The thing is though, I just don’t have one of those natural beauty faces. I know I don’t and I’m okay with that. My complexion is slightly ruddy and without foundation on, the area around my nose and mouth is very red. And my eyes are smallish. Some women do look completely so much better without makeup, I realize that, but I’m not one of them. If I could pull it off, I would. To me, putting on makeup each morning is fun, it’s not a chore. I love the difference I see with each addition to my face. Foundation to smooth out my complexion, highlighter/bronzer to contour what I can (still learning that part), blush on my cheeks to add that rosy haze, eyeliner to bring out my eyes, mascara to make my lashes look twice as long as they actually are, and voila!
And then there’s my fashion sense. It’s not that I purposely try to dress younger, to look younger, it’s just that I refuse to conform to the rules of what a forty-seven year old should dress like! I don’t want to look like an old lady. I also don’t want to appear as though I’m trying to look like a teenager, but just somewhere in the middle I suppose. I always joke that my age is still thirty-seven because I remember that time in my life as a bright spot, physically anyway. And I think I’m kind of stuck there. But what’s wrong with that right? I mean there’s not that much of a difference between thirty-seven and forty-seven. I’d rather people mistake me as being younger than older that’s for sure.

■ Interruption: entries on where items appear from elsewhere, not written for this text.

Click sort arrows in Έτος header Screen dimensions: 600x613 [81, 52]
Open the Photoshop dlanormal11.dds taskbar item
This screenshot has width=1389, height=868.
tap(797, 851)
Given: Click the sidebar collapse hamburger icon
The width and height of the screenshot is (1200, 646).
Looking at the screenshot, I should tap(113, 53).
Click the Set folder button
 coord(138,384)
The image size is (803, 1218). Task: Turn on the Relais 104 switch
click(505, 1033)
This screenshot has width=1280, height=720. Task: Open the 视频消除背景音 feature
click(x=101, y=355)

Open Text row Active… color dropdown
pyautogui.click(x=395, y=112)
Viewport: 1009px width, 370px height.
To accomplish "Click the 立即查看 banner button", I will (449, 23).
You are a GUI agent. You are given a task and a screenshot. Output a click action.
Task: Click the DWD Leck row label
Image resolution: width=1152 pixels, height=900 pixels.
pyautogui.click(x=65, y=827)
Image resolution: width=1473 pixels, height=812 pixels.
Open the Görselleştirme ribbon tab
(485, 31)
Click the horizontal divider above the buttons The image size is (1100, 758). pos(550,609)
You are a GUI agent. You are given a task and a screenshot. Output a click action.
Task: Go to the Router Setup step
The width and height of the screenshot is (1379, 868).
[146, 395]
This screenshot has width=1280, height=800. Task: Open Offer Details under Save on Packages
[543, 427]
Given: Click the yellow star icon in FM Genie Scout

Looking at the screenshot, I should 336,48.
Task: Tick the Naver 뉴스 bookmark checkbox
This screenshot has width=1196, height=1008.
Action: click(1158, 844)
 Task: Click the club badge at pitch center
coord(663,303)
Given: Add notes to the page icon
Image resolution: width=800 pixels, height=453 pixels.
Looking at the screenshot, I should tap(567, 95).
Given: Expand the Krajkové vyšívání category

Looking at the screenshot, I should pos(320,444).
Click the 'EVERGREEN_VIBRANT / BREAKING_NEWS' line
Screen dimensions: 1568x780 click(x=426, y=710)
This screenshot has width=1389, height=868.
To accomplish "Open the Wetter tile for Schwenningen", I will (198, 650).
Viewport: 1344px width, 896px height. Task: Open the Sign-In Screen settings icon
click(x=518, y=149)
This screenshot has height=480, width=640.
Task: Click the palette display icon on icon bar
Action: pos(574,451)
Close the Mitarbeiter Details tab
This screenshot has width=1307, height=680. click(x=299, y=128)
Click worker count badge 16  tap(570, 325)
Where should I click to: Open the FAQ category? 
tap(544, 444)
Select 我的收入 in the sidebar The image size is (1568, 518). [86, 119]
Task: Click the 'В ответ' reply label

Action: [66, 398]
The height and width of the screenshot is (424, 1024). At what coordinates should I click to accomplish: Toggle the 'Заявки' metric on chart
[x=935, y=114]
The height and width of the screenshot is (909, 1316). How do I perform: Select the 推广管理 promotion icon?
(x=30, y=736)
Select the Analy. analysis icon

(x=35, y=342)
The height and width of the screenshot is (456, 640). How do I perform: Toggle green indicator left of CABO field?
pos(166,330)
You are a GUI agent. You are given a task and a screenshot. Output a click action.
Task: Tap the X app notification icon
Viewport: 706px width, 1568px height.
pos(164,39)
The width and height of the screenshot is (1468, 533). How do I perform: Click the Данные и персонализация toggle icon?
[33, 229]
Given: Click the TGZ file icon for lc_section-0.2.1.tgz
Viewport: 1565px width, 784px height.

So does all this boil down to me being afraid of age, being afraid to age? I guess possibly. That’s what my daughter surmises from it anyway. It’s true I don’t want to get old. I see the physical changes that come with aging. The wrinkles and the sagging skin. I think it’s mostly that. Some people would say growing old is a luxury that not all people have as they die when they are young and I get that. I do understand how precious life is. I would just prefer to die old with no wrinkles and no double chin.